Data shown:
.....

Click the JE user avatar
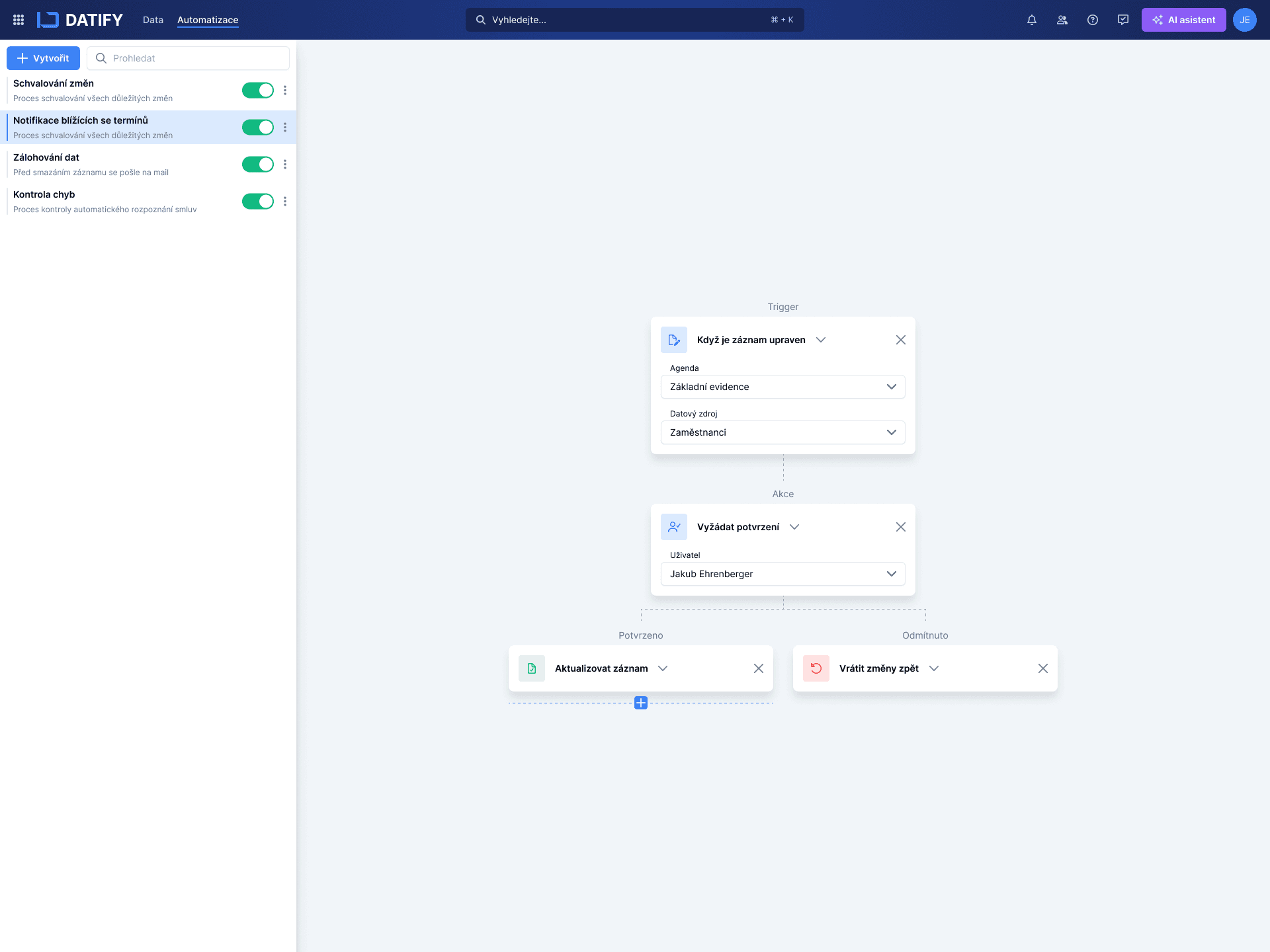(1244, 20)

.....

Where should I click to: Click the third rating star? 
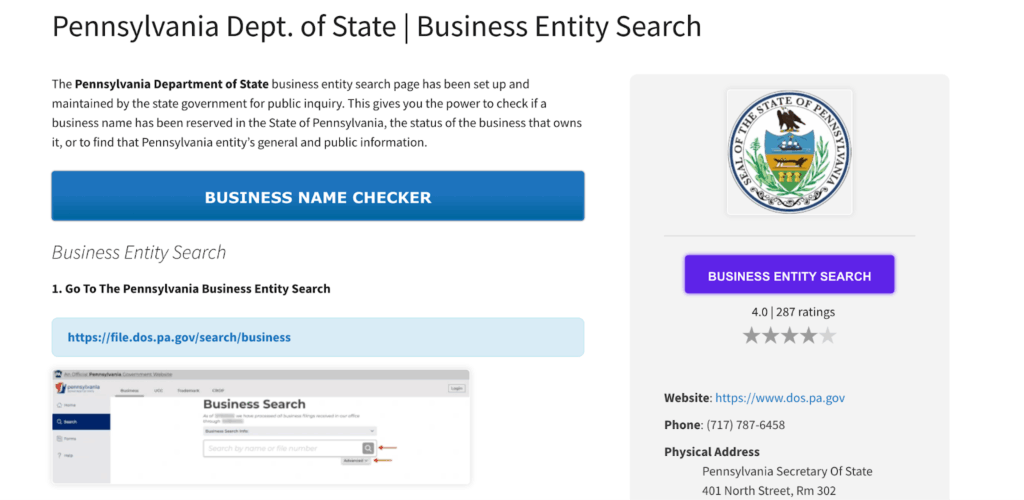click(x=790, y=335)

.....

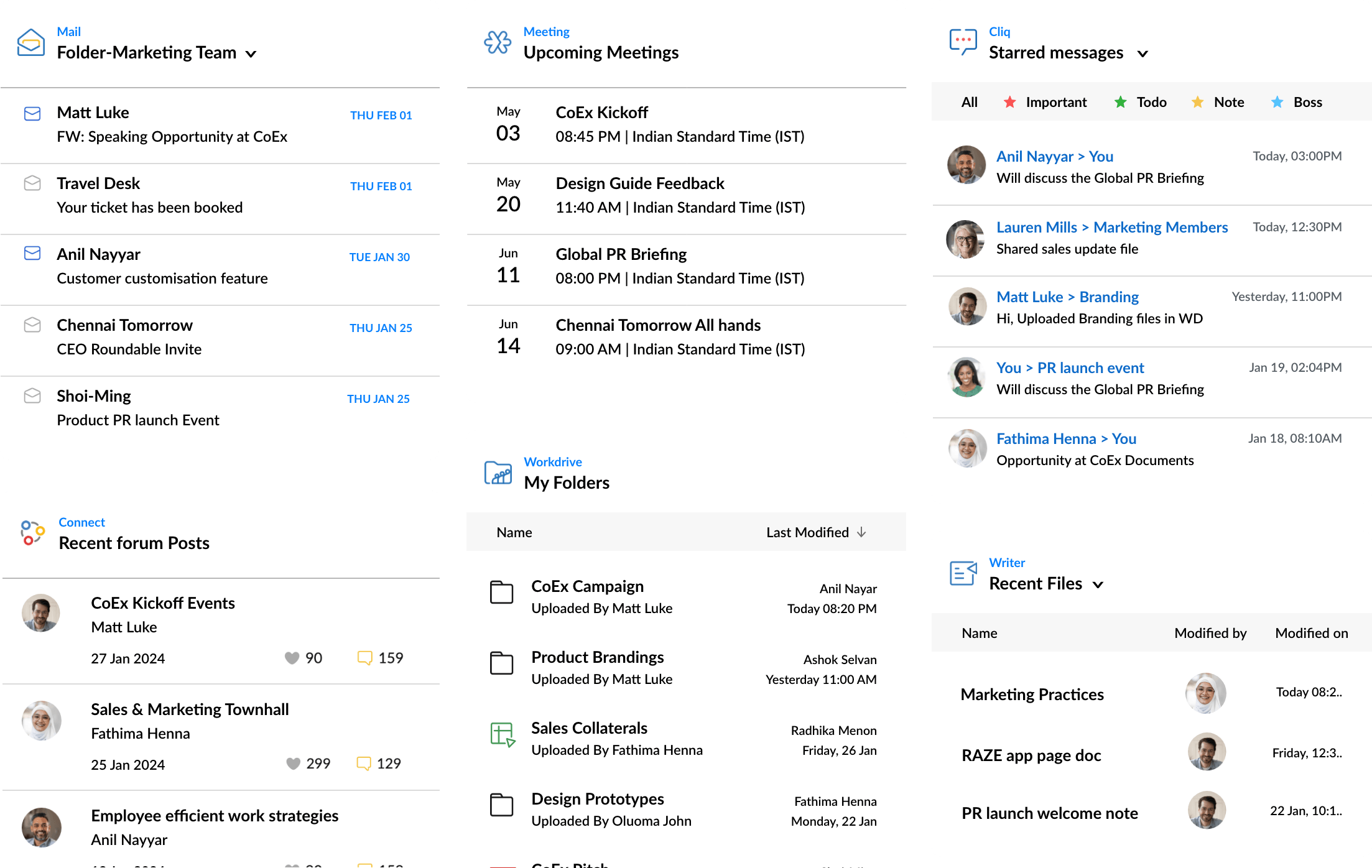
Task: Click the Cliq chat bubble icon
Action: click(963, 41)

.....

The task: Can you scale the listing from the line with "Where should I" to the line with "click(x=790, y=335)", both lines included? Rewrite those lines in full, with the request text kept as is, every click coordinate multiplied by 1.35 and rounded to a whole number (halves round up), and the pictures left out.

Correct output:
Where should I click to: Click the third rating star? 
click(x=1067, y=452)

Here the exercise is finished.